Grief
East Hawai'i Cultural Center
Big Island Hawai’i, USA
2021.12 — 2022.01
Solo Exhibition
Curated by Andrzej Kramarz
The last two years of my life have been heavily marked by grief. This grief was felt across two different scales: personal and collective. On the personal scale, I lost my beloved, a death that shook me to the core. Her passing has had such a profound effect that everything seems to revolve around that single event. It clearly has delineated a before and after. This grief cast a blanket over everything, not just coloring the everyday mundane activities, it changed time. The past became a blur, imprecise and further distant. The future is non-existent and the present slowed down until I could hear my own breathe. In doing so, each second became so dense that it suffocated the air, making me focus on the now, the space between breathes.

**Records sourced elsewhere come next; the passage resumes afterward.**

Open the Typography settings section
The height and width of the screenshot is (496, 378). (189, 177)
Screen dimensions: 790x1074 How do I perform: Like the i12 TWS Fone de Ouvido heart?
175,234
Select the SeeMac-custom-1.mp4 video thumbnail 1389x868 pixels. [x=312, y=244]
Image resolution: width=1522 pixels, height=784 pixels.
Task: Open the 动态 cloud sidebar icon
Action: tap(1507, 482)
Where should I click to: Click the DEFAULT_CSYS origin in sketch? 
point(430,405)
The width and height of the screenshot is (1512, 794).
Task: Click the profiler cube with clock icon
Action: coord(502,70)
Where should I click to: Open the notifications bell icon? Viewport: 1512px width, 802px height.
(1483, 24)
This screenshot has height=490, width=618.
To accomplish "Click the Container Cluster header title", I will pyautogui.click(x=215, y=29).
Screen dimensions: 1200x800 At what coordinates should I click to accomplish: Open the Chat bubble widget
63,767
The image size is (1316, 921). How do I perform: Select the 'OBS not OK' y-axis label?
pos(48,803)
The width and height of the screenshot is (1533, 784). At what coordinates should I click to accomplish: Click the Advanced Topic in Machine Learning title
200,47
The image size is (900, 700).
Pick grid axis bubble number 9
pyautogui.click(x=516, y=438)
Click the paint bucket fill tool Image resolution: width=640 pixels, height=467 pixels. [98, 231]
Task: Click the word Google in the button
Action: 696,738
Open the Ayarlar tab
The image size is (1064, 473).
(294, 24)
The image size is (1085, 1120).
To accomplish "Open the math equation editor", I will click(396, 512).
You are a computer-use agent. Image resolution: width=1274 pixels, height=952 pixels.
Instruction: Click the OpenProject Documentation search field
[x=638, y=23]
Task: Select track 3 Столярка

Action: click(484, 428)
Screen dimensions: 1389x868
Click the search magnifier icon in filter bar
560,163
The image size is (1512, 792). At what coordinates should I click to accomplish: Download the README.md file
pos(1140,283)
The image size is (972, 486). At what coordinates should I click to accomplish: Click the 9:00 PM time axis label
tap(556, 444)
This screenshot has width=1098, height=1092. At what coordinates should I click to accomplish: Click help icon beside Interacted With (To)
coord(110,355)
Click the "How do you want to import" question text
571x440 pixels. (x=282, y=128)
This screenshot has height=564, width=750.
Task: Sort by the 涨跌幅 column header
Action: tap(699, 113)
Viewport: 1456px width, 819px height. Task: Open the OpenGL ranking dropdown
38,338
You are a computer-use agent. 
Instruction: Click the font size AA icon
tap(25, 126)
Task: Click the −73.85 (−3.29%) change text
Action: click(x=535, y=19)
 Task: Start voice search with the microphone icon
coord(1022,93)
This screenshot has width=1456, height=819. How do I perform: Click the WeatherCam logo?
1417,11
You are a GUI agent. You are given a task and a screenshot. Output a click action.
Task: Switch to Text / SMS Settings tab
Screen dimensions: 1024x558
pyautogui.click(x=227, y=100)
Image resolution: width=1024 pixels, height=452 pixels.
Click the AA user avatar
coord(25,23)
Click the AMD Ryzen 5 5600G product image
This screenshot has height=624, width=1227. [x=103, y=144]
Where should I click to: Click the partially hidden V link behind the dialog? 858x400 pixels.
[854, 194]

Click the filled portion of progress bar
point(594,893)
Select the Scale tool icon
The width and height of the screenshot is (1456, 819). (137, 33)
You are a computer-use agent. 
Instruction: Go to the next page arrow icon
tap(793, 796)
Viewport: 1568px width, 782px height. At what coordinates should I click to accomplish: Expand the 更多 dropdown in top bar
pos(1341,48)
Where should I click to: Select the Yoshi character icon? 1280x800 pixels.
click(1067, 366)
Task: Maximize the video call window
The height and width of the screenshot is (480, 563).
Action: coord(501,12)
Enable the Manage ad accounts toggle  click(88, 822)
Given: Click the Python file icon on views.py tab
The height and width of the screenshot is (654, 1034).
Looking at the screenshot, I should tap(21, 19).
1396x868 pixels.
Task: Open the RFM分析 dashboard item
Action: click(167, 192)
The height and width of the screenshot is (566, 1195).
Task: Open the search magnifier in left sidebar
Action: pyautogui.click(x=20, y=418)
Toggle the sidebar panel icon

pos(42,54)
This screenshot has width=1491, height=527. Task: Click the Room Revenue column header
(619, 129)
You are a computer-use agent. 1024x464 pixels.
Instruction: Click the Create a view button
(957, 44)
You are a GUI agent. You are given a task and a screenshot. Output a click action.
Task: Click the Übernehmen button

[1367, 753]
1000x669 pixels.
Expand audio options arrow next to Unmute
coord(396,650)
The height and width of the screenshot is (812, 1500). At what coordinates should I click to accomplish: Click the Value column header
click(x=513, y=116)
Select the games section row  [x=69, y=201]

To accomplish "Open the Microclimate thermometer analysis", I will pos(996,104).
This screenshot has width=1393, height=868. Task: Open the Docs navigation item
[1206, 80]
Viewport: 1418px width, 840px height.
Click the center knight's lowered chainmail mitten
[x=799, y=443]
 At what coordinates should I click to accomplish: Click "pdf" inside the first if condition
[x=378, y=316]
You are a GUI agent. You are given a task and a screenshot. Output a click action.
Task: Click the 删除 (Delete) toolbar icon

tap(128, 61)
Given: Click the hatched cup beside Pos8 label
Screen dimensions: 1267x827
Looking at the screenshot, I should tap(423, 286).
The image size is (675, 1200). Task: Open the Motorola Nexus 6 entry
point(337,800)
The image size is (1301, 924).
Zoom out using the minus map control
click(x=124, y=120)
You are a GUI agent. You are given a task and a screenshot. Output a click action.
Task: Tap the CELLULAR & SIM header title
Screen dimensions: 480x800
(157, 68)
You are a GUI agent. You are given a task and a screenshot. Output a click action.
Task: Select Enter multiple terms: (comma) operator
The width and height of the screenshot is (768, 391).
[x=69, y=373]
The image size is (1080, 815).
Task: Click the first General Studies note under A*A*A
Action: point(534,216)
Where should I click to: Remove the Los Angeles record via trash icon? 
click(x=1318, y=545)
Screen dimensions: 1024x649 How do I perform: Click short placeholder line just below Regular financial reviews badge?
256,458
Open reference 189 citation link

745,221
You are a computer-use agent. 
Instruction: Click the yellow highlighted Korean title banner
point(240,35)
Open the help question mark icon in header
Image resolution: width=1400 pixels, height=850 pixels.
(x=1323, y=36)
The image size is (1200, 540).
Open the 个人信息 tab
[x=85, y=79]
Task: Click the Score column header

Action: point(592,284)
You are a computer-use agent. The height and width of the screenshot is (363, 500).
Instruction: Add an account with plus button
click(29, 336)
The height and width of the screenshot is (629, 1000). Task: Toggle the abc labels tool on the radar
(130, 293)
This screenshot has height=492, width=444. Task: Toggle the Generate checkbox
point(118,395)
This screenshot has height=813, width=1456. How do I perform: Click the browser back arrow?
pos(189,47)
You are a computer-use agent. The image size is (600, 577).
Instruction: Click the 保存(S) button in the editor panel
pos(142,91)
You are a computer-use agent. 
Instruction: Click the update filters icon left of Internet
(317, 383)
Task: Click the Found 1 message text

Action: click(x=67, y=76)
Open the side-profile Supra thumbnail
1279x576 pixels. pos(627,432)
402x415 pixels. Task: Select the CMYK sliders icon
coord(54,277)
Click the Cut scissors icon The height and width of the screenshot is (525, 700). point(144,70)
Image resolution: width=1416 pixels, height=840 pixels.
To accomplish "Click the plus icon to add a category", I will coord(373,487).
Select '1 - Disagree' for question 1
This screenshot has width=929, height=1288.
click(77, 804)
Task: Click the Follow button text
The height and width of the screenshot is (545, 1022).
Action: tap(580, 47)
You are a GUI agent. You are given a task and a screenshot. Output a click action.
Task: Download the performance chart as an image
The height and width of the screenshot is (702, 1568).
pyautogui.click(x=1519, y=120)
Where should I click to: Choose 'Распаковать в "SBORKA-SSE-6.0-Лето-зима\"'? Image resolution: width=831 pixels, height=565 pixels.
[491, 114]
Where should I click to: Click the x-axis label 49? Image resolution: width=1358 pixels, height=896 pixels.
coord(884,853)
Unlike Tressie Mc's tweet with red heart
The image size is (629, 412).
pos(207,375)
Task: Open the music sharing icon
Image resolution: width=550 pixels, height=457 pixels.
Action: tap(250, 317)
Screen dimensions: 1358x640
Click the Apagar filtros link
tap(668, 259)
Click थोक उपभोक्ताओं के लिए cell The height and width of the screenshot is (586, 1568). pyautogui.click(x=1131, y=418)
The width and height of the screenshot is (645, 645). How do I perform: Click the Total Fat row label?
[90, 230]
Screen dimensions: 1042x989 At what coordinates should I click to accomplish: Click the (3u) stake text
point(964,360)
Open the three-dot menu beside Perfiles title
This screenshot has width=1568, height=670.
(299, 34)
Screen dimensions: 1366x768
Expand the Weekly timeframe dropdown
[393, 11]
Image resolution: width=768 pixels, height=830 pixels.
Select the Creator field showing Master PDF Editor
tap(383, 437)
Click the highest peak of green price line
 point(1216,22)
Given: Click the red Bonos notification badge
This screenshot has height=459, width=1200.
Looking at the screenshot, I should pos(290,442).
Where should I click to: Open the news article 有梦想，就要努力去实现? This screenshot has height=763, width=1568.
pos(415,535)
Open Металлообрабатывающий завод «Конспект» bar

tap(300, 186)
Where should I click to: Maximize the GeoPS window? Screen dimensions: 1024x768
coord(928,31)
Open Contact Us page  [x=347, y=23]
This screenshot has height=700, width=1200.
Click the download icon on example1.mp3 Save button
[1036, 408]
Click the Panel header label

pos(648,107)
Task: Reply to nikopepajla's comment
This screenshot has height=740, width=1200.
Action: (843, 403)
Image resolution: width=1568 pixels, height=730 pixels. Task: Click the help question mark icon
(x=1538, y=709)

Inspired by the Japanese tradition of witting jisei (death poems), I looked at how monks had synthesized all of their accumulated wisdom into a single poem. The compact flashpoint of a few lines brought eloquence to the richness of life while diminishing the impending loss they were about to experience. The work I made doesn't provide direct answers, nor are they meant to be deciphered for kernels of knowledge on how to grieve. Perhaps they are better understood as inflection points of insights and emotions that invite contemplation into our own experiences, and as such they bring us together in our collective sense of loss, and therefore embrace our own suffering while reaffirming the life we live.